Rudolf Aukuso, of Ma’agao, is worried about the health of his family members.
His concern comes after the wake of Tropical Cyclone Gita and floodwaters that ravaged most families in his area on Friday night and Saturday morning.
Yesterday, Mr. Aukuso shared with the Samoa Observer that he lives with his two sisters, parents, three relatives and six young children.
According to the 30-year-old, the children usually get sick after any natural disaster, especially flooding.
One look at his surrounding and you can tell that his compound is the junkyard for all rubbish swept by the water current from houses and shops located at the top of the Vaisigano riverbank.
“We can’t cook any food because there’s no water and my main concern is the six kids who live with him, there are so many flies and the children get sick from flu and other illnesses related to the flood” he said.
“You can see in front of our house, large deposits of mud and rubbish are usually left there, and this is another reason why the health of my family members is at stake.”
Living in a family with all its members unemployed is another added burden should there be a disease outbreak in his area, especially when it’s prone to flooding.
“That’s another concern. How can we help the sick in our family after a flood when we’re unemployed? There should be some form of assistance for families like us.
“I did not expect the cyclone to come, there was not enough awareness and warnings over the radio and television and the power cut affected all communication lines.”
Mr. Aukuso’s only source of income, plantation, was ruined by the floodwaters.
“I am thankful to be alive, all my crops are ruined, especially my entire plantation, which is my only source of income and daily food supply for my family.
“Now we still don’t have any water supply and electricity and I am hoping that through God’s grace, everything will fall into place.”
In the future, he recommends more timely warnings regarding any natural disasters.
He is grateful to the Disaster Management Organisation that checked on his family after the cyclone.
On Saturday, the Director General of Health, Leausa Dr. Take Naseri said they are doing everything they can to help victims of the cyclone.
He is also calling on parents to ensure the safety of their children by boiling drinking water and making sure they are not out swimming in muddied puddles and dirty rivers.
“This type of behavior should be discouraged,” he said. “The young people shouldn’t be swimming in this unhygienic water. The water is contaminated.
He also asked members of the public to boil water before drinking and for cooking.

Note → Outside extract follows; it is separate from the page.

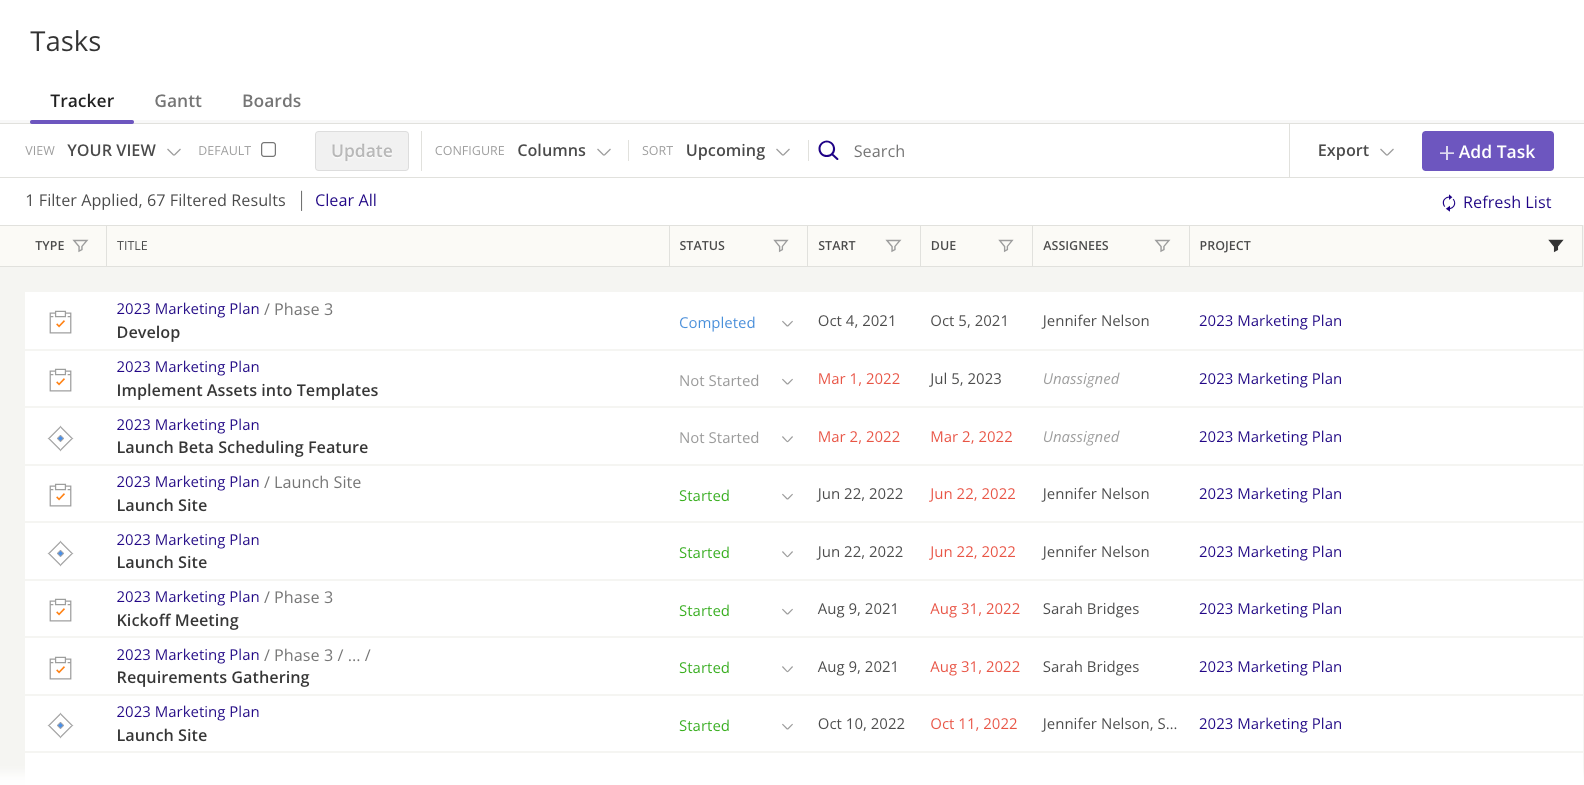The height and width of the screenshot is (785, 1584).
Task: Click milestone icon for Launch Beta Scheduling Feature
Action: [x=61, y=438]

“We also encourage everyone to be vigilant in terms of cleanliness, please wash your hands before eating at any given time.”
Leausa reminds members of the public who are sick to please keep their medication in a safe place and to continue to taking the medicine as prescribed.
“For all patients with high blood pressure, diabetes and hypertension, please continue taking your medication and do not forget. Please know that our main hospital as well as the clinics in the villages are fully functioning.”
According to the Director General, members of the public need to stay indoors to avoid any unnecessary injuries.